The team grew as a result. As the outcome of a desire by a developer to automate some manual processes, people gained employment and an enterprise grew.

And this code from years earlier kept churning through files, generating outputs and value. Every now and then some random real or imagined deficiency would be noted: I remember being grilled on the “scalability” of the solution: It was literally serving a single person at a single client — a massive energy company — on the occasional daily and weekly report runs, low-end hardware vastly outpacing our needs for the data volumes encountered or even hypothetically planned, and could easily be scaled out via a single tenancy model, but we had to essentially invent deficiencies to find faults.

At this point I had moved on to bigger and better things when I got a query from my old boss: Everyone was at a loss to understand what the old code did, you see, and they wanted to rewrite it using the current best practices, on a current silver-bullet technology stack. They wanted me to write a document detailing the process flow and steps.

From an old friend who still worked at the firm I knew that internally the discussion was much less generous, and it was a group in quagmire, lamenting, with much ululations, how they were stuck in the mud for months if not years on end, held down by this drowning burden of technical debt. The debt that was, ironically, the origin of their employment.

They had tried to replace it a couple of times over the years, every initiative heading to failure courtesy of second-system syndrome: After so much boastful talk for years, simply replacing with improved technology and leveraging new processes and patterns couldn’t possibly be sufficient.

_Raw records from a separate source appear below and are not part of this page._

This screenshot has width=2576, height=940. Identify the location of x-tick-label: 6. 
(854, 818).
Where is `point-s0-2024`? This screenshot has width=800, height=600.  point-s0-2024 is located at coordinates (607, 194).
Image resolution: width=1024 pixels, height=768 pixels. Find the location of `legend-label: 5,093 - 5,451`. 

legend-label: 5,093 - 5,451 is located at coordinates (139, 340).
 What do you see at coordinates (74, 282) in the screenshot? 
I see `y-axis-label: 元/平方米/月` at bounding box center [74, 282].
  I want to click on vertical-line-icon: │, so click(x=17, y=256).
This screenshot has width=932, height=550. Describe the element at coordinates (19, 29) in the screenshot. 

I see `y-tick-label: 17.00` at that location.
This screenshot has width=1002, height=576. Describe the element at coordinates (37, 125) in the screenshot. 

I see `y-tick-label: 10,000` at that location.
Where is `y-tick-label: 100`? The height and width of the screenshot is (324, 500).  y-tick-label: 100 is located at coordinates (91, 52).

For those who aren’t accustomed to the term second-system syndrome (or effect), or who haven’t lived through it or dealt with its corruption, when developers look to replace a system they often really want to justify replacing it through overly broad ambitions and expectations, which is easy when a solution is failing and a heroic outcome can be easily achieved, but is trebly difficult when the project has been a success for years and advantages are largely theoretical. We can’t simply do a small, manageable task, transcoding and refactoring an existing project quietly and transparently towards a better level of fitness, which in most cases is a trivial, easily pursued task, but instead we need to have broad ambitions about a new project that is going to be everything to everyone.

Replacing a simple, task-specific data importing and fixed reporting process? Well the replacement had better have a declarative data modeling engine that can accommodate any possible form and format of data, into an infinitely versatile data model that is scaled across machines, is database agnostic, uses the coolest sounding new tech, etc.

It is virtually assured product failure. Rinse and repeat. Wave one’s arms around to blame the past for the present.

This isn’t petty or spiteful — I am proud of that project, but absolutely acknowledge the many problems in its implementation — but it’s an interesting dilemma that there is little glory in replacing functional systems, so a lot of bad blood can be the result.